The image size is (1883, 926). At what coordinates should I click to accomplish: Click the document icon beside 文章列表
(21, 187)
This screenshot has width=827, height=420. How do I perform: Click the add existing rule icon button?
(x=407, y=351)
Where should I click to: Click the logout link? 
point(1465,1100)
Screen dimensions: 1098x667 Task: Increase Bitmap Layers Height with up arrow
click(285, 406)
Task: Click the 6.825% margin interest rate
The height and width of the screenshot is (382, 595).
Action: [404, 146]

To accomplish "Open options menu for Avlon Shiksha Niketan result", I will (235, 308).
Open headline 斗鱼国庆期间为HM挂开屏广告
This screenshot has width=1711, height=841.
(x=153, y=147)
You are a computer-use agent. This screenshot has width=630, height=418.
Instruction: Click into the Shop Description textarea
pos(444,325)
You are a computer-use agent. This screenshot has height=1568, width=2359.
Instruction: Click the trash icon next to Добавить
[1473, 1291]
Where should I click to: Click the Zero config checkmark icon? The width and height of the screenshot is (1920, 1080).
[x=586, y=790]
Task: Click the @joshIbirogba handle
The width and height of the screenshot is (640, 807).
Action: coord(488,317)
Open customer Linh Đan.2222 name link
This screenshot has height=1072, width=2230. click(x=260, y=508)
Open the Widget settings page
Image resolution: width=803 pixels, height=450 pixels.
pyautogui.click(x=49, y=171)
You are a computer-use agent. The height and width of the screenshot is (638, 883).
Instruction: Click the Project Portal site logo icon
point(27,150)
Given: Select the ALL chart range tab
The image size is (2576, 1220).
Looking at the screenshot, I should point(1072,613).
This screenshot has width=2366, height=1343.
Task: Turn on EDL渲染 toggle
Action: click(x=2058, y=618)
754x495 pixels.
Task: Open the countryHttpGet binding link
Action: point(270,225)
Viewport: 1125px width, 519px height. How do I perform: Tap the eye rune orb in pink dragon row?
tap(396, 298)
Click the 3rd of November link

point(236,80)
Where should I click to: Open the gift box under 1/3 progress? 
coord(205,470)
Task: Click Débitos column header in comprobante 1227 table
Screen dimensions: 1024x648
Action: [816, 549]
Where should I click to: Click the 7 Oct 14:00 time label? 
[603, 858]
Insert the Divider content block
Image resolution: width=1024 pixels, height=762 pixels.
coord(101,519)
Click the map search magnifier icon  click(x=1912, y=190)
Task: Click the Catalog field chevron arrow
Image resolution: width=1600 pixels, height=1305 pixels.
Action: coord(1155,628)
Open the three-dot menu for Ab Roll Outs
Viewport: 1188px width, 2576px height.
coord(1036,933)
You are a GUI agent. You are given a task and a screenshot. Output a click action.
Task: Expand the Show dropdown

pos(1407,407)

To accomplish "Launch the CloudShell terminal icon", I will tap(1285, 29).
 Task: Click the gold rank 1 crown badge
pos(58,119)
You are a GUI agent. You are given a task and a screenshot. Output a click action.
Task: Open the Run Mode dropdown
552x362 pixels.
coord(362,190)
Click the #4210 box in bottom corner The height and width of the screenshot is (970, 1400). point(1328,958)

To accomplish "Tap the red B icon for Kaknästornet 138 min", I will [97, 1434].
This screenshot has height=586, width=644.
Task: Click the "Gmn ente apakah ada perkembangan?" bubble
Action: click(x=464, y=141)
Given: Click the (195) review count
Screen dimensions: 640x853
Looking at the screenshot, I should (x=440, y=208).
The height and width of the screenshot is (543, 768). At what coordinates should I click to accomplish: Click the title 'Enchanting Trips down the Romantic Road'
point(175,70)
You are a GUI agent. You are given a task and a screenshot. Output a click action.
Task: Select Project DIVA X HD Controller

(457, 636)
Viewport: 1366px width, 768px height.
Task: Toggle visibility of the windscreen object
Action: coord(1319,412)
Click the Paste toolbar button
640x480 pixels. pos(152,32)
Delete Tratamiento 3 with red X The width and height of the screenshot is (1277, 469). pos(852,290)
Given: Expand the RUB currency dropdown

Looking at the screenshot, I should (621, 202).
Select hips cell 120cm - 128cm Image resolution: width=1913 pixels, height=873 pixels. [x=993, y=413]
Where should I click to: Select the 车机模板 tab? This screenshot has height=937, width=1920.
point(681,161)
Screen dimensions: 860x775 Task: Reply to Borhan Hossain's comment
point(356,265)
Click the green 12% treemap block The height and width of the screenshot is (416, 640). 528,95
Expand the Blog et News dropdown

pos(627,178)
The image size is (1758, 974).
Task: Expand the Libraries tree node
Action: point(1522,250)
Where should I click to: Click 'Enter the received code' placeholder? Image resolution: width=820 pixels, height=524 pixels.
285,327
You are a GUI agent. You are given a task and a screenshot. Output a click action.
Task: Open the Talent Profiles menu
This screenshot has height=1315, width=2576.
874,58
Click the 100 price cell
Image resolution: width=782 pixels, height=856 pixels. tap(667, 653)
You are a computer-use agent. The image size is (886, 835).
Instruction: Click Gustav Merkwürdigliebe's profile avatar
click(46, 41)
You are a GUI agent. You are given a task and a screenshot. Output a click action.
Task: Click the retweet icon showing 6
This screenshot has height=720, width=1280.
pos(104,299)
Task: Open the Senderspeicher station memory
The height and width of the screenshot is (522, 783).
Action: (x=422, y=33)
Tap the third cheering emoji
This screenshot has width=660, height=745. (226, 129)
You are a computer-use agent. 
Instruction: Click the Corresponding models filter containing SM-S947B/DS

§ Task objective:
Convert the records, from the first line up to and including the line containing "pos(444,325)", into a JSON list of strings with one string per line and blank lines omitted.

§ Final result:
[
  "The image size is (1883, 926). At what coordinates should I click to accomplish: Click the document icon beside 文章列表",
  "(21, 187)",
  "This screenshot has width=827, height=420. How do I perform: Click the add existing rule icon button?",
  "(x=407, y=351)",
  "Where should I click to: Click the logout link? ",
  "point(1465,1100)",
  "Screen dimensions: 1098x667 Task: Increase Bitmap Layers Height with up arrow",
  "click(285, 406)",
  "Task: Click the 6.825% margin interest rate",
  "The height and width of the screenshot is (382, 595).",
  "Action: [404, 146]",
  "To accomplish \"Open options menu for Avlon Shiksha Niketan result\", I will (235, 308).",
  "Open headline 斗鱼国庆期间为HM挂开屏广告",
  "This screenshot has width=1711, height=841.",
  "(x=153, y=147)",
  "You are a computer-use agent. This screenshot has width=630, height=418.",
  "Instruction: Click into the Shop Description textarea",
  "pos(444,325)"
]